Goal of the exercise: When the string "value" occurs in a line of the listing below, return that line.

The input:

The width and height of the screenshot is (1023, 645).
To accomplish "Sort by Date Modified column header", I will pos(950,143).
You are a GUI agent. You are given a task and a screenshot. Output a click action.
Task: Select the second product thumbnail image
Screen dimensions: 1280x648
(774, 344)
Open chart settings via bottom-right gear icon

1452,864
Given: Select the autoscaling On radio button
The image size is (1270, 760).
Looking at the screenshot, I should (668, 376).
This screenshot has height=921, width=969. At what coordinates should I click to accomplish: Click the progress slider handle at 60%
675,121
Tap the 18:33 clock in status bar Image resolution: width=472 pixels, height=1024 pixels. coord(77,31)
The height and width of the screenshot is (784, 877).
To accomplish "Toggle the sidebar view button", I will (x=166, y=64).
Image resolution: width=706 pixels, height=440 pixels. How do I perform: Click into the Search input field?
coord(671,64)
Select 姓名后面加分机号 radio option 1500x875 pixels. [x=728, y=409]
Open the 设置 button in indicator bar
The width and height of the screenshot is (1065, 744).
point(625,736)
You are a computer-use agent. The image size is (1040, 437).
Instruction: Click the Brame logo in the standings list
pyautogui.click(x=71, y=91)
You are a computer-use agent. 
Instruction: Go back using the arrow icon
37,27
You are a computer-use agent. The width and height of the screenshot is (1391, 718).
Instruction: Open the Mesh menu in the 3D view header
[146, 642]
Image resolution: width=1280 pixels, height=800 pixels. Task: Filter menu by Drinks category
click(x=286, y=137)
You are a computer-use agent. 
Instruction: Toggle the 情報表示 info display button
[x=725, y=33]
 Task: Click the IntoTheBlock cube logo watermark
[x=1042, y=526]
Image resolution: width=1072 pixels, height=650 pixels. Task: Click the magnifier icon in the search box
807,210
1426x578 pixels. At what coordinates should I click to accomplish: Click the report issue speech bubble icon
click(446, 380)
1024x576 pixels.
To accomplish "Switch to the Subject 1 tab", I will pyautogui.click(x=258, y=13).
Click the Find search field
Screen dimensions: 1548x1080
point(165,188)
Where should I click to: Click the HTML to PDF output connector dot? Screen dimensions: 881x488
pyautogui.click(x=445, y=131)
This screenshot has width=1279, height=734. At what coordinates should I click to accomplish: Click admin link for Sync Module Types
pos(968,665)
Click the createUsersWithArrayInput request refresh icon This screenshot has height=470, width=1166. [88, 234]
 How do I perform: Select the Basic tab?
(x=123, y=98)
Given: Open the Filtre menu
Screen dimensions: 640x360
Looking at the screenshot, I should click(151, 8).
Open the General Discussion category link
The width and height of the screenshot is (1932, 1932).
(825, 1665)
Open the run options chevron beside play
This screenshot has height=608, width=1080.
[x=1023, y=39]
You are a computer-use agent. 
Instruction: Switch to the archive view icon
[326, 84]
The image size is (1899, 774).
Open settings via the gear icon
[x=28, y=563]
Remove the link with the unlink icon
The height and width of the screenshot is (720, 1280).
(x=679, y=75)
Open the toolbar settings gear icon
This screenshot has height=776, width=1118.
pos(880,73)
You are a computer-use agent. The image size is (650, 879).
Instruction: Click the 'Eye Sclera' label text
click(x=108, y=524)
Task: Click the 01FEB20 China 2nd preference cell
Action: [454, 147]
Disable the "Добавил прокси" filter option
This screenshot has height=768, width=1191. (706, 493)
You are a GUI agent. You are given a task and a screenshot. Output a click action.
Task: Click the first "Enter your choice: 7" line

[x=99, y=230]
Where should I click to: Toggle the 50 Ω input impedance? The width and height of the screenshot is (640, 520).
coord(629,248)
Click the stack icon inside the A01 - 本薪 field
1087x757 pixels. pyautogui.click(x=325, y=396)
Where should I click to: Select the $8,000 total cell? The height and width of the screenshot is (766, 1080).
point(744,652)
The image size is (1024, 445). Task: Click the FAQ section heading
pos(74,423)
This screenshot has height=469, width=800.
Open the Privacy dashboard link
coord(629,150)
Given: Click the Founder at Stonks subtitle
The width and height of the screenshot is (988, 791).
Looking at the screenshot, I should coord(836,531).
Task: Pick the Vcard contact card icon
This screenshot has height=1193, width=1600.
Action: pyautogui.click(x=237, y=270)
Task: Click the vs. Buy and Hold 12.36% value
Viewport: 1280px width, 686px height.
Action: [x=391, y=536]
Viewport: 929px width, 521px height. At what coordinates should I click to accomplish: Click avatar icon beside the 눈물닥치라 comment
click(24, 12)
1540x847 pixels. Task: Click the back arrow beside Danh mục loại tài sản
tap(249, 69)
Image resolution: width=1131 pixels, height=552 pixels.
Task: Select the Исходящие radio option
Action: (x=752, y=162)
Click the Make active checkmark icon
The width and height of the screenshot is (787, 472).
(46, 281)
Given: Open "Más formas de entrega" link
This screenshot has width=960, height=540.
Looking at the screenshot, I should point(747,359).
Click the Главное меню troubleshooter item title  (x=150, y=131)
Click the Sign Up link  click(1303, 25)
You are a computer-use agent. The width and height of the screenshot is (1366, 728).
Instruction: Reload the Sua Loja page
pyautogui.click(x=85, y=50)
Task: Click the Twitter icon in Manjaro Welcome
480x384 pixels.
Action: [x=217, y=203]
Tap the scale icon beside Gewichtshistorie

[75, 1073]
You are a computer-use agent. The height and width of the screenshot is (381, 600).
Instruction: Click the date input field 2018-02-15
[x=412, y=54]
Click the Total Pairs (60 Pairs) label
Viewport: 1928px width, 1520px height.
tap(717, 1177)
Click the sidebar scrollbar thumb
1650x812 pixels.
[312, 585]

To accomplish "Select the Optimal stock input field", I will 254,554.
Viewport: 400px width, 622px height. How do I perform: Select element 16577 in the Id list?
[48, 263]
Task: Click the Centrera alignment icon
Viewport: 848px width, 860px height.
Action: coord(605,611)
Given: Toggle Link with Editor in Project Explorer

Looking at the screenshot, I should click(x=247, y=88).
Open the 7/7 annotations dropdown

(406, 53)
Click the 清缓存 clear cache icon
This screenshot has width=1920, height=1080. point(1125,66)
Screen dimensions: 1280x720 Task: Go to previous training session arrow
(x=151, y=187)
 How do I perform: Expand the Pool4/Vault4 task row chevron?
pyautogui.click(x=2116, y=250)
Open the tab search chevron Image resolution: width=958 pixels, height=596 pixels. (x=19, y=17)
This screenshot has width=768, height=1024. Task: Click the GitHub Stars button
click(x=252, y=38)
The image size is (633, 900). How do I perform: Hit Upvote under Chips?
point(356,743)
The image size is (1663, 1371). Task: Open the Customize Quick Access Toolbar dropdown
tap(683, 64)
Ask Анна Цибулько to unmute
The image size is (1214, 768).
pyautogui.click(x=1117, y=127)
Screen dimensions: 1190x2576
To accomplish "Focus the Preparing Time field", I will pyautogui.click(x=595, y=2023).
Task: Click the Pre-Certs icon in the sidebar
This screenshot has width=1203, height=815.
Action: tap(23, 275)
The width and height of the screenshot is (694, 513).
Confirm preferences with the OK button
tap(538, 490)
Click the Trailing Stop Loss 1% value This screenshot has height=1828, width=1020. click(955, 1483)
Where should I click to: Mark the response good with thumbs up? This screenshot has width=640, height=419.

Answer to the exercise:
Task: Click the vs. Buy and Hold 12.36% value
Click the Trailing Stop Loss 1% value This screenshot has height=1828, width=1020. click(955, 1483)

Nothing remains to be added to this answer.